Disclosure of the invention

Advantageously, however, allows the solenoid valve according to the invention an efficient holding and switching of the valve.

This is made possible according to the invention by those in the independent

Claims specified characteristics. Further embodiments of the invention are the subject of dependent claims.

The bistable solenoid valve according to the invention for a hydraulic brake system, with a guide sleeve in which an upper stationary pole core fixed and a

Closing element is arranged displaceably, wherein the closing element urges during a closing movement in a valve seat and lifts off during an opening movement of the valve seat and the closing element is fixedly connected to a magnet assembly wherein an actuation of the movement of the closing element by means of the magnet assembly via a coil, which around the Guide sleeve is positioned and this substantially comprises, characterized in that a lower stationary pole core is fixedly arranged in the guide sleeve and the

Magnet assembly is positioned between the lower and upper pole core.

This is understood to mean that the solenoid valve has two pole cores, between which a magnet assembly is positioned. The pole cores are firmly defined in their position and the magnet assembly between the pole cores movable. The magnet assembly is firmly connected to the closing element of the solenoid valve. The closing element, also called sealing element, serves in a first position to release the passage at the valve seat and thus to open the valve, or to obstruct the passage at the valve in a second position and thus to close the valve. The solenoid valve is bistable. This means that holding the

Closing element in these two different positions (ie in the closed position and in the open position) can be done without a permanent energization. In a bistable valve is by the energization of the coils only a switching of the switching state allows. Holding the

Closing element in the respective closed or open position takes place, for example. Through the magnet assembly. For this purpose, the magnet assembly consists for example of an upper permanent magnet, which is spatially closer to the upper pole core and a lower permanent magnet, which is located closer to the lower pole core. In this case, the valve or the closing element is held in the open position by the upper permanent magnet to the upper pole core. In an analogous manner, the valve or the closing element is held in the closed position by the lower permanent magnet to the lower pole core. Advantageously, this can be an energy-efficient retention of the valve in the respective position.

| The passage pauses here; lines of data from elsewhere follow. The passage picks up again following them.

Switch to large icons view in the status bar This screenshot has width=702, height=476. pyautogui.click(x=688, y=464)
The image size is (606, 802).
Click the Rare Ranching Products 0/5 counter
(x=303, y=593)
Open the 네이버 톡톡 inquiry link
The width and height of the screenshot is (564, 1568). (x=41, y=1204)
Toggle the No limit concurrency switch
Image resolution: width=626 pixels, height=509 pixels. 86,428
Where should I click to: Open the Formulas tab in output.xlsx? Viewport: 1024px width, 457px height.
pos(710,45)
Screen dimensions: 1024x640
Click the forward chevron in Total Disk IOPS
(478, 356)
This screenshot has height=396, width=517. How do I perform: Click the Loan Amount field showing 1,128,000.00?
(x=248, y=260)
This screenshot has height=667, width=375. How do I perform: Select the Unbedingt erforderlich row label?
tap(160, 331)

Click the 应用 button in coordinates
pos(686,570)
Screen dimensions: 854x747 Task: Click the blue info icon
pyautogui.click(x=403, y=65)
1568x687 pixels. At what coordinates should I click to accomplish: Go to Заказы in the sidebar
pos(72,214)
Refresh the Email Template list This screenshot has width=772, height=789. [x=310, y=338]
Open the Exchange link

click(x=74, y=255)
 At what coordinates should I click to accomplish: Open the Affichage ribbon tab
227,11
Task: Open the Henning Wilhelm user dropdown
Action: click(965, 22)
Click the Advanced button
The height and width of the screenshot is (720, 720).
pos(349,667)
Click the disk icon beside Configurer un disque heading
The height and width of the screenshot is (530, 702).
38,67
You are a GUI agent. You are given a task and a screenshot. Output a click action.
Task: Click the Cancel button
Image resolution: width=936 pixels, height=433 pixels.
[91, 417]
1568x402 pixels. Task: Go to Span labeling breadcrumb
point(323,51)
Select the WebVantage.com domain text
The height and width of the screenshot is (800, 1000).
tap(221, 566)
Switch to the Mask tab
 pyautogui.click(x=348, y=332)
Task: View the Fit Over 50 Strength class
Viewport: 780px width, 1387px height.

A change between the two stable positions takes place by a movement of the closing element. For this purpose, the coil is energized with a defined voltage. This creates a magnetic field. For example, the pole cores consist of a material which has ferromagnetic properties. The closing element itself consists of a non-magnetizable material, in particular

Plastic. The coil therefore magnetizes the upper and lower pole core. Due to their temporary magnetization, the upper and lower pole cores produce an influence on the magnet assembly, so that the closing element associated therewith is moved to the desired position. For example. For example, the closing element with the magnet assembly (at a corresponding position and energization of the coil) can be repelled by the lower pole core and attracted by the upper pole core. Alternatively, repelled from the upper pole core and tightened by the lower pole core.

In an advantageous embodiment, the armature, or the closing element with the magnet assembly, on the voltage applied to the coil current in a

Levitated, which is between the two stable

End positions lies.

It should be noted that, as already stated, the solenoid valve has an upper pole core, a lower pole core and a closing element with a magnet assembly. From this, as well as from the further description it becomes clear that the solenoid valve has no armature in the classical sense. The coil is advantageously pushed onto the guide sleeve. Furthermore, the coil is advantageously pre-assembled.

Advantageously, an energy-efficient switching of the valve is possible by the described construction of the valve. This efficiency has far-reaching influence on other components as well. For example, much smaller coils are necessary or possible. This in turn can reduce the use of copper and thus the costs. Furthermore, heat dissipation parts, in particular in the control unit, can also be dispensed with. In addition to the increased efficiency, the solenoid valve is also characterized by its simplicity. For example. is a very simple construction with fewer components possible. This leads to a cost-effective and resource-optimized production. Also, advantages in terms of a smaller space can be achieved.

In an advantageous embodiment, the bistable magnetic valve is characterized in that the magnet assembly is molded onto the closing element.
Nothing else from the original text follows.